Em Gravatá, onde há uma tradição de destruir e podar árvores em que só ficam cotocos de lembrança, atitude de descaso também se observa hoje - como espelho de coisas semelhantes que estão sucedendo no Recife (haja vista o mau exemplo do projeto Eu Vi o Mundo... e seu sacrifício de árvores na praça do Marco Zero) e em todo o país - com a Prefeitura escolhendo para lixão um terreno em ponto de 700 metros de altitude, de onde escorrem águas para inúmeras nascentes nas encostas vizinhas e inclusive na direção de um açude que abastece de água a cidade! Isso chega a ser inacreditável e precisar de uma ação enérgica dos defensores do meio ambiente para que não só se preserve o local, como o próprio suprimento de água de um núcleo urbano tão carente desse líquido. Aliás, também em Gravatá pode-se ver um depósito infecto de lixo amontoado bem juntinho de tanques da Compesa e chafarizes de que se serve a população desprovida de água corrente em suas casas.
Coisas assim não deveriam fazer nenhum sentido. Elas, porém, só tendem a se agravar na medida em que nós, ironicamente, avançamos em graus de desenvolvimento e nos aproximamos de um novo século e de um novo milênio. Enquanto isso, em países como a Costa Rica - que nem exército tem - tomam-se todos os cuidados para a preservação das árvores, da natureza, dos ecossistemas. Lá, por exemplo, é proibido construir qualquer coisa junto das praias.

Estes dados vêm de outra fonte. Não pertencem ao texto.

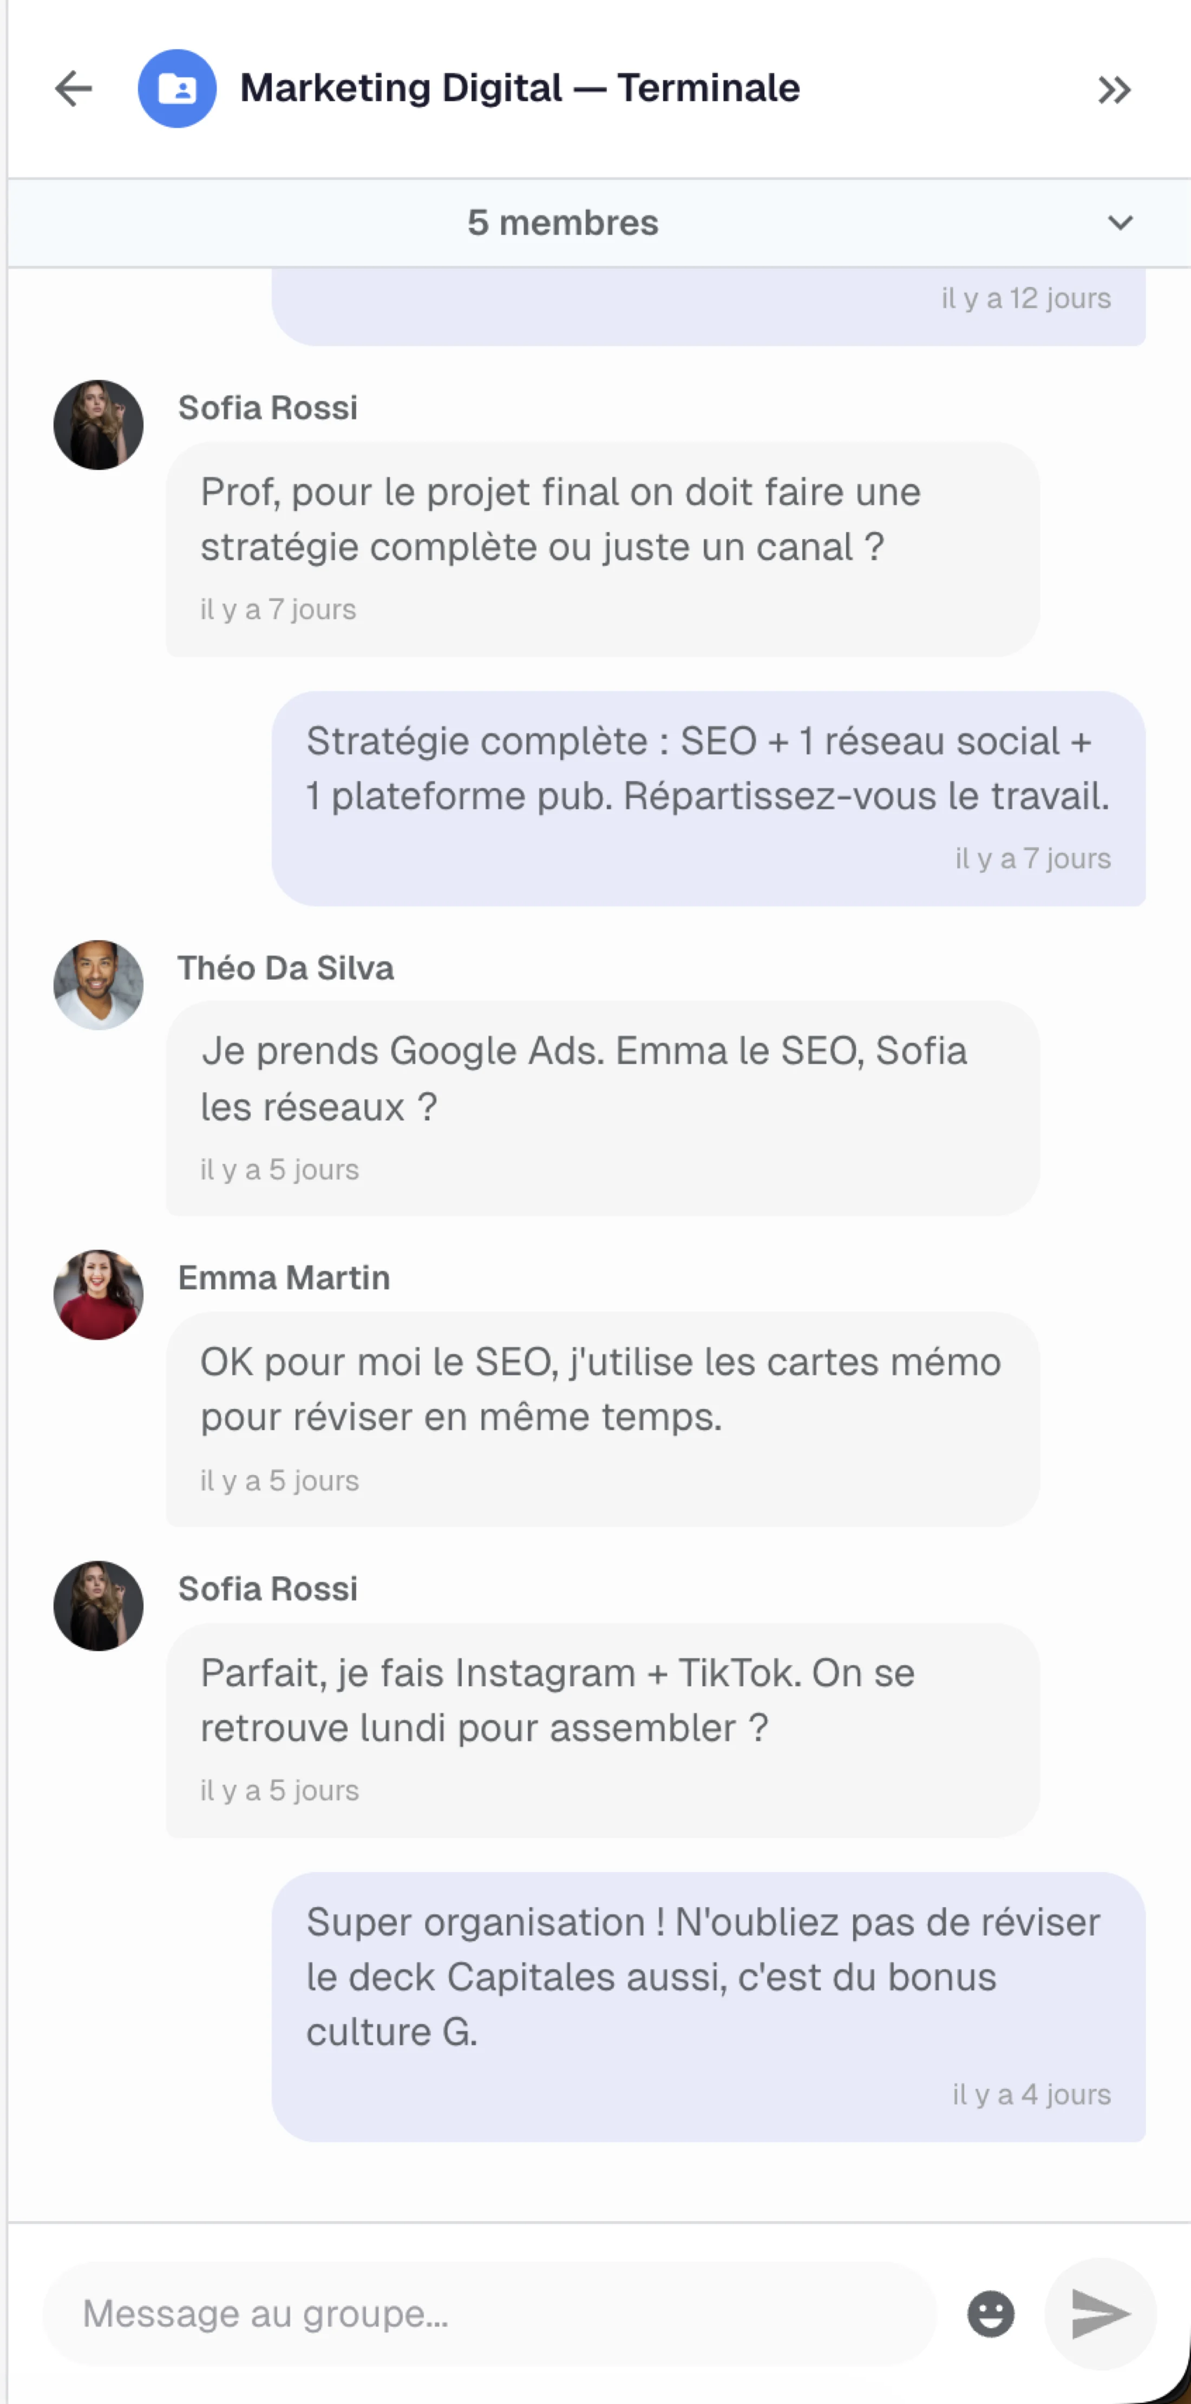Open the emoji picker in the message bar
Image resolution: width=1191 pixels, height=2404 pixels.
(x=990, y=2313)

Se o turista vai, por exemplo, a Punta Leona, no Pacífico, onde foi feito o filme Colombo, com Gerard Depardieu, só vê mato à beira-mar. Não há um único vendedor do que quer que seja, nenhuma casa, nenhum hotel. Tudo está oculto a uma distância conveniente e nada dos espigões, que por lá chamam de rasca-cielos. Dar valor à natureza, às árvores, é isso. Não o que fizeram e fazem em Olinda, no Recife, em Pernambuco. Ah, as Ordenações Filipinas!